Replication: Conducting an existing research project again. A subtle taxonomy exists, and there is disagreement, as explained in Hamermesh, 2007 and Clemens, 2015. Pure Replication, Reproduction, or Verification entails re-running existing code, with error-checking, on the original dataset to obtain the published results. Scientific Replication entails attempting to reproduce the published results with a new sample, either with the same code or with slight variations on the original analysis.
Reproducibility: A research paper or a specific display item (an estimate, a table, or a graph) included in a research paper is reproducible if it is possible to reproduce within a reasonable margin of error using the data, code, and materials made available by the author. Computational reproducibility is assessed through the process of reproduction.
Reproduction package: A collection of all the materials necessary to reproduce a specific display item or an entire paper. A reproduction package may contain data, code, and other documentation. When the materials are provided in the original publication, they should be labeled as “original reproduction package”; when a reproducer provides them, they should be referred to as “Reproducer X’s reproduction package.”
Reproduction tree (or reproduction diagram): A diagram generated at the Assessment stage on the SSRP, which links display items with the code and data files that are required to reproduce them. The tree is meant to represent the entire computational workflow behind a result from the paper. It can also be used to guide users of the reproduction package and/or to identify missing components for a complete reproduction.
Researcher degrees of freedom: The flexibility a researcher has in data analysis and data cleaning to, consciously or unconsciously, make certain analytical choices to obtain a desired result (most commonly to achieve statistical significance) . This can take a number of forms, including specification searching (also referred to as “p-hacking”), covariate adjustment, selective reporting, or hypothesizing after the results are known (HARKing).

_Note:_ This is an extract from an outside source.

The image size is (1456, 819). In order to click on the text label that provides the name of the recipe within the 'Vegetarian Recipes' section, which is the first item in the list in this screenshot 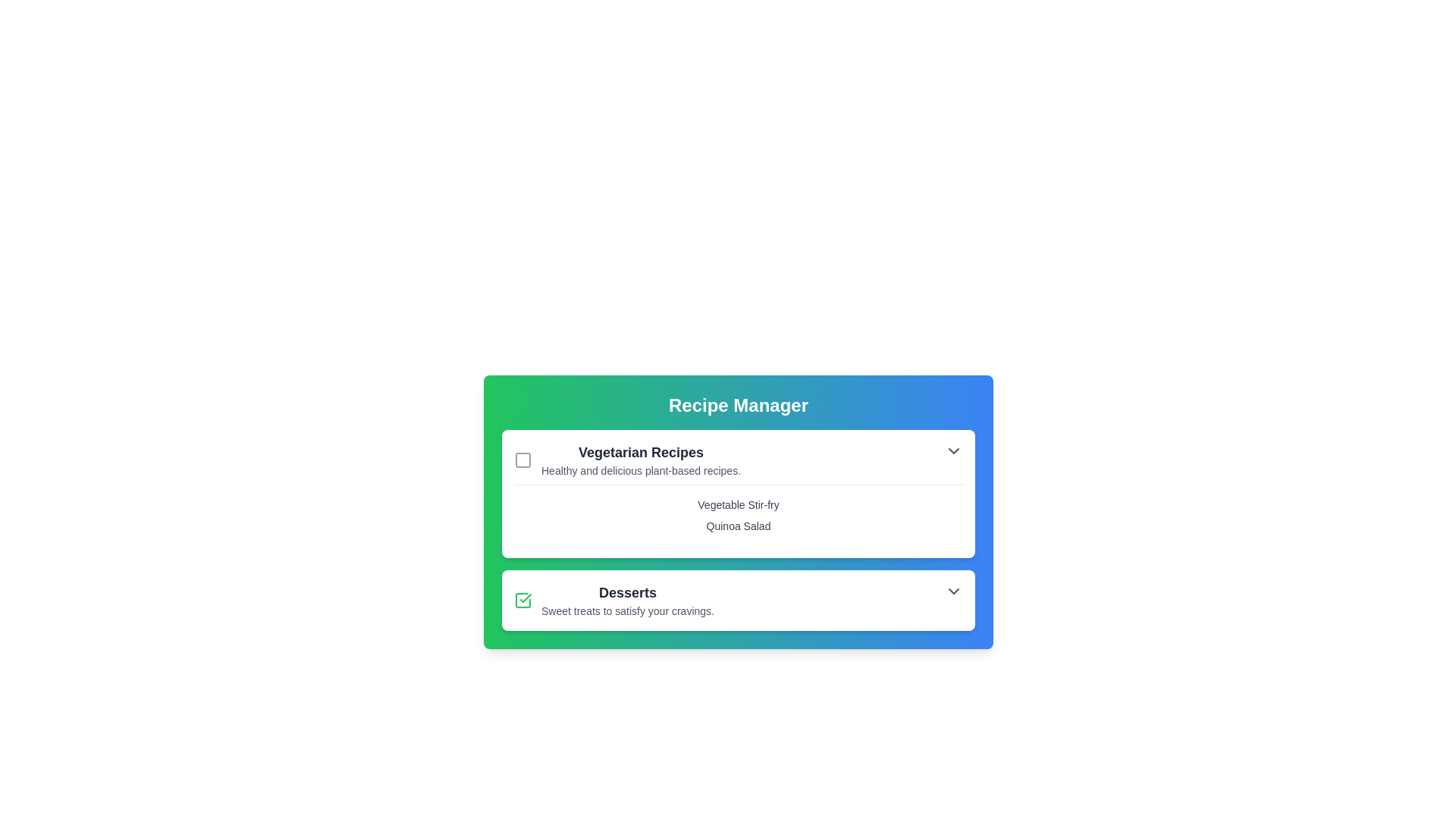, I will do `click(739, 505)`.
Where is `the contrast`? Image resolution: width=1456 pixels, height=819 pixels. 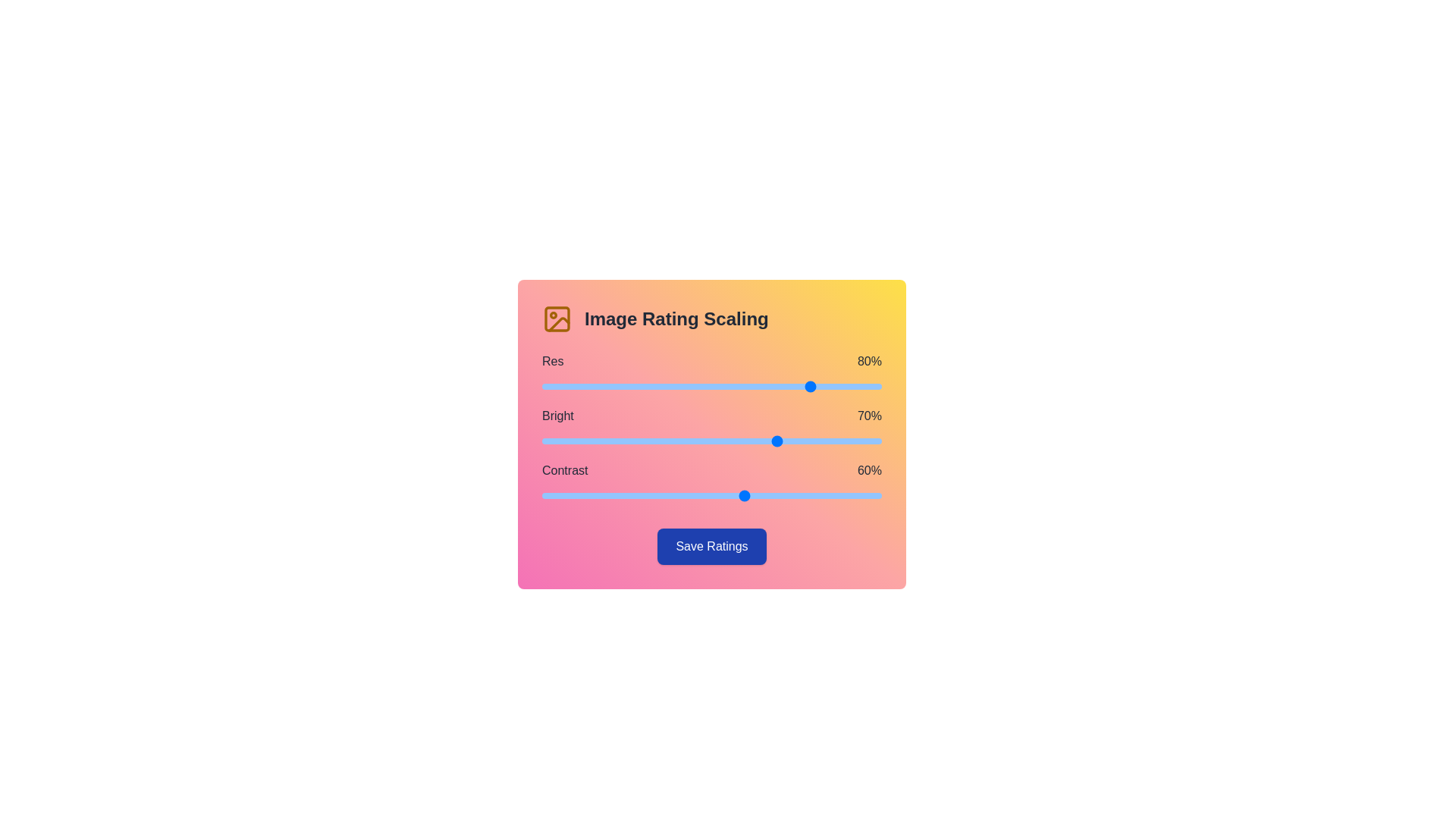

Robustness check: An change in a computational choice, both in data analysis and data cleaning, and its subsequent effect on the main estimates of interest. The SSRP distinguishes between reasonable specifications and feasible specifications. Reasonable robustness checks (Simonsohn, Simmons, and Nelson 2019) are (i) sensible tests of the research question, (ii) expected to be statistically valid, and (iii) not redundant with other specifications in the set. The set of feasible robustness checks is defined by all the specifications that can be computationally reproduced. We assume that the specifications already published in the paper are part of the set of reasonable specifications.
Specification searching: Searching blindly or repeatedly through data to find statistically significant relationships. While not necessarily inherently wrong, if done without a plan or without adjusting for multiple hypothesis testing, test statistics and results no longer hold their traditional meaning, resulting in false positives.
Trusted digital repository: An online repository whose mission is to provide “reliable, long-term access to managed digital resources to its customers, now and in the future.”(see OCLC (2002)). Storing data here is superior to simply posting on a personal website since it is more easily accessed, less easily altered, and more permanent.

References

Simonsohn, Uri, Joseph P Simmons, and Leif D Nelson. 2019. “Specification Curve: Descriptive and Inferential Statistics on All Reasonable Specifications.” Available at SSRN 2694998.